What is it called when God makes you aware of knowledge that you don’t ordinarily have?
One day during a time when I had what seemed like an unanswerable theological question, I opened my bible. Immediately I read a scripture that answered my question. I gave God great thanks.
As soon as I did this I had a great feeling of conviction, and had an experience of both great joy and incredible sorrow. The feelings were simultaneous. It was as if as soon as I felt joy, I realized I also felt sorrow, and vice versa. Overall it was beautiful experience.
I couldn’t help but cry. I was overwhelmed with the joy of God’s love, and the awareness that God loves us so deeply, but experienced great sorrow because I was also aware of how much we reject him despite how openly he invites us to his presence. He loves us so much, yet we reject him despite his persistence.
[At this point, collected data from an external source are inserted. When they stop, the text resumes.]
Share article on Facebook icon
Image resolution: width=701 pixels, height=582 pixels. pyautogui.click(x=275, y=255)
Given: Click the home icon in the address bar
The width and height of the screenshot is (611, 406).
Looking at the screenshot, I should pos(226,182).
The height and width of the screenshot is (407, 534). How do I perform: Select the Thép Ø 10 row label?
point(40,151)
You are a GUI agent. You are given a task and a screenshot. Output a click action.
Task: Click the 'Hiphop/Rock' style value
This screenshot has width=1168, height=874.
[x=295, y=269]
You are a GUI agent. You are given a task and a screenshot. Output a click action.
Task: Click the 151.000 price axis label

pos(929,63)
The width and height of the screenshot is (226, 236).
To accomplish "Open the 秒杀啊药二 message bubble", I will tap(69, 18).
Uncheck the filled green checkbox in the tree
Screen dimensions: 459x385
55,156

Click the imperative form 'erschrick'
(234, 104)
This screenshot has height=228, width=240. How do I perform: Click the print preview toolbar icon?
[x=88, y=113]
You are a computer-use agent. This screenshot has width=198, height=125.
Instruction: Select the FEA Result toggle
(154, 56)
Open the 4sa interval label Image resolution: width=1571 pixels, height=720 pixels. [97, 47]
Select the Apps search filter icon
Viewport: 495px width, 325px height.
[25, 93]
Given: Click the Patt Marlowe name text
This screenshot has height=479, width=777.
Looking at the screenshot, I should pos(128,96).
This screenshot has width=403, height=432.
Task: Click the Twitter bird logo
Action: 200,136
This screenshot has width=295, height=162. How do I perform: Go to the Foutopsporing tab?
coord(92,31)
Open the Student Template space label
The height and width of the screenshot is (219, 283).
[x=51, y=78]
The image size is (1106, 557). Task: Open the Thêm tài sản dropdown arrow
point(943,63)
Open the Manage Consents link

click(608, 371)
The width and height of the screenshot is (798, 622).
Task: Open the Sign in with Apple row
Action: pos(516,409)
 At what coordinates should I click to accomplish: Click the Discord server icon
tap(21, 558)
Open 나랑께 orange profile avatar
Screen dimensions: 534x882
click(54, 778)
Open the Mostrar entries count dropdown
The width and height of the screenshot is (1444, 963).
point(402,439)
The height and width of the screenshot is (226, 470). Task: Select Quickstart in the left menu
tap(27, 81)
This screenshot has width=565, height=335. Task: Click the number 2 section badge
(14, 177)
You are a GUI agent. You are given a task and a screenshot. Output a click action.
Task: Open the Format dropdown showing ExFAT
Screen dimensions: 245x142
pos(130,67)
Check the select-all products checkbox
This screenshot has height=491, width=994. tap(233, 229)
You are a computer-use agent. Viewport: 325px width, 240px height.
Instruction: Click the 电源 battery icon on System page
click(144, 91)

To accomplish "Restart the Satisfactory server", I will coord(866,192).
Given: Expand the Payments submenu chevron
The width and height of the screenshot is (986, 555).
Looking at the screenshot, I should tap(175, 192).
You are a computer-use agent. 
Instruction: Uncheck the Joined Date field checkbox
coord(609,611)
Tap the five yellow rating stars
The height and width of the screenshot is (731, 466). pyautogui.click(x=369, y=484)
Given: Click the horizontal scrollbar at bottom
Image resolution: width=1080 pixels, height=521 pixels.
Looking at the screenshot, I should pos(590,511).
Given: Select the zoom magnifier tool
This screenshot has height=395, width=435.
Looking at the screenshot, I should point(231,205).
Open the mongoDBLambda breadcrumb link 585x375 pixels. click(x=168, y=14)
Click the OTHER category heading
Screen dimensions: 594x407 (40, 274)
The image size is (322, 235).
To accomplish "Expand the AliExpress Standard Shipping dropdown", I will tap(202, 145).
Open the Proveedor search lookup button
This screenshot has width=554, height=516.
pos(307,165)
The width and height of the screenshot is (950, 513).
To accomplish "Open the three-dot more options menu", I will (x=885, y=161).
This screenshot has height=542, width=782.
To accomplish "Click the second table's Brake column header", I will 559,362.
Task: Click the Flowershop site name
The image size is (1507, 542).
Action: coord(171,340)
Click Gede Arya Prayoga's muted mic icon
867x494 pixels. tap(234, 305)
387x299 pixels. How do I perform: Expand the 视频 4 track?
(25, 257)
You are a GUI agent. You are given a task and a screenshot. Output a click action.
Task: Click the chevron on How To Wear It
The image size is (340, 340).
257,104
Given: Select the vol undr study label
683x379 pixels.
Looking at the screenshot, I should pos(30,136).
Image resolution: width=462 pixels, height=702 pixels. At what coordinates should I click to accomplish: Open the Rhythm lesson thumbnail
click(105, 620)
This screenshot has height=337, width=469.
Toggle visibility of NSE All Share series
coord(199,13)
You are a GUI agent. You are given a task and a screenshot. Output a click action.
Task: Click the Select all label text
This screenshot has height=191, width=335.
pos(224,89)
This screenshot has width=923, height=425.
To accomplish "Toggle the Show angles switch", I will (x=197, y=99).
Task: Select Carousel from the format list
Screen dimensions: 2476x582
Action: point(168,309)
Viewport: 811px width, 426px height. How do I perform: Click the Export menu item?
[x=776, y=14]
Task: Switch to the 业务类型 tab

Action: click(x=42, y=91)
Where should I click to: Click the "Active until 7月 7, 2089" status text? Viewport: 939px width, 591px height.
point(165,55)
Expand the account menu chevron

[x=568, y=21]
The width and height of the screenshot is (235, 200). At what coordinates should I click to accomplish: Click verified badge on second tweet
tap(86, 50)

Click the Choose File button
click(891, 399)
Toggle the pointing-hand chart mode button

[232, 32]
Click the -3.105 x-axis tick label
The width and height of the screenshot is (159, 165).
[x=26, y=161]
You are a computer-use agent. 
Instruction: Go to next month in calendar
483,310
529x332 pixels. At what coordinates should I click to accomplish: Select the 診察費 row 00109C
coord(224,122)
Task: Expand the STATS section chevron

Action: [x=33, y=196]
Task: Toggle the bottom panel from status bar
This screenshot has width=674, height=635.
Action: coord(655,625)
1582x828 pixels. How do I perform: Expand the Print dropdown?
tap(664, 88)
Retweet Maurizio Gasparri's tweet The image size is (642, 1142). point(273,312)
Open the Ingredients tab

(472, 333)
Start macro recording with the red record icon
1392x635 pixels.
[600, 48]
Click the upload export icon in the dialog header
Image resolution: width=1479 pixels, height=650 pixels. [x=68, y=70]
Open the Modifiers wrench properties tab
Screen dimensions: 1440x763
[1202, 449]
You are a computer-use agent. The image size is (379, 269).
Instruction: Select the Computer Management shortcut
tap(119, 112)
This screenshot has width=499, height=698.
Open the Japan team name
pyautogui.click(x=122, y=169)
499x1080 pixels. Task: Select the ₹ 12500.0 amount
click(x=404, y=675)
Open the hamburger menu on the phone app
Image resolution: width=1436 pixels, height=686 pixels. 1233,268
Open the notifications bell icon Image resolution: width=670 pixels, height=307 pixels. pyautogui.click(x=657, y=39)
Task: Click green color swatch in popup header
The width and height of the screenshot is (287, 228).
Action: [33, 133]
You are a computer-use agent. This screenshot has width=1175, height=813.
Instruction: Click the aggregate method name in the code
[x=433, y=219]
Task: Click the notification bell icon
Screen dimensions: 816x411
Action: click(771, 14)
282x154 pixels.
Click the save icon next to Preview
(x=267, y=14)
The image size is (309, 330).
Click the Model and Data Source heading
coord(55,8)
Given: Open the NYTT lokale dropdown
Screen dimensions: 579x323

Then as I began to relax back into a normal state, I had an experience of direct knowledge of other minds. However it was as if I couldn’t hold this knowledge. It was like a a pendulum swinging above my head, as soon as it swung and synchronized with my mind it quickly left, and back and forth and back and forth, till I finally accepted it was too great for me to hold.
I was made aware of the minds of other people. Not that I had access to their minds, or their contents, but that I knew of their minds directly, as directly as I know of my mind.
I am a recent convert to Catholicism, so I want to get more knowledgeable Catholics’ thoughts.